(Stored data)
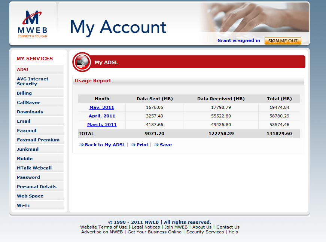Image resolution: width=326 pixels, height=242 pixels.
Task: Open MTalk Webcall service
Action: coord(34,168)
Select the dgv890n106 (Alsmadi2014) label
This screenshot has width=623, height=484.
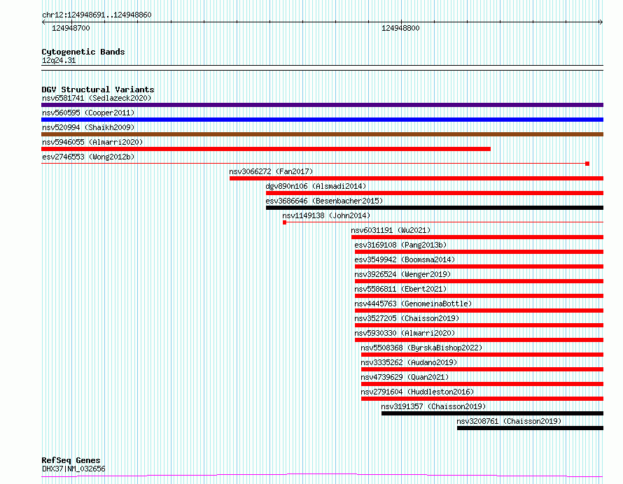coord(316,186)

**EXERCISE REQUIREMENTS:**
Render every line of the data above as a Markdown table with the columns "Row" and "Line text," skipping blank lines. Omit the pictures from the table.

**ANSWER TO THIS TASK:**
| Row | Line text |
|---|---|
| 1 | Image resolution: width=326 pixels, height=242 pixels. |
| 2 | Task: Open MTalk Webcall service |
| 3 | Action: coord(34,168) |
| 4 | Select the dgv890n106 (Alsmadi2014) label |
| 5 | This screenshot has width=623, height=484. |
| 6 | coord(316,186) |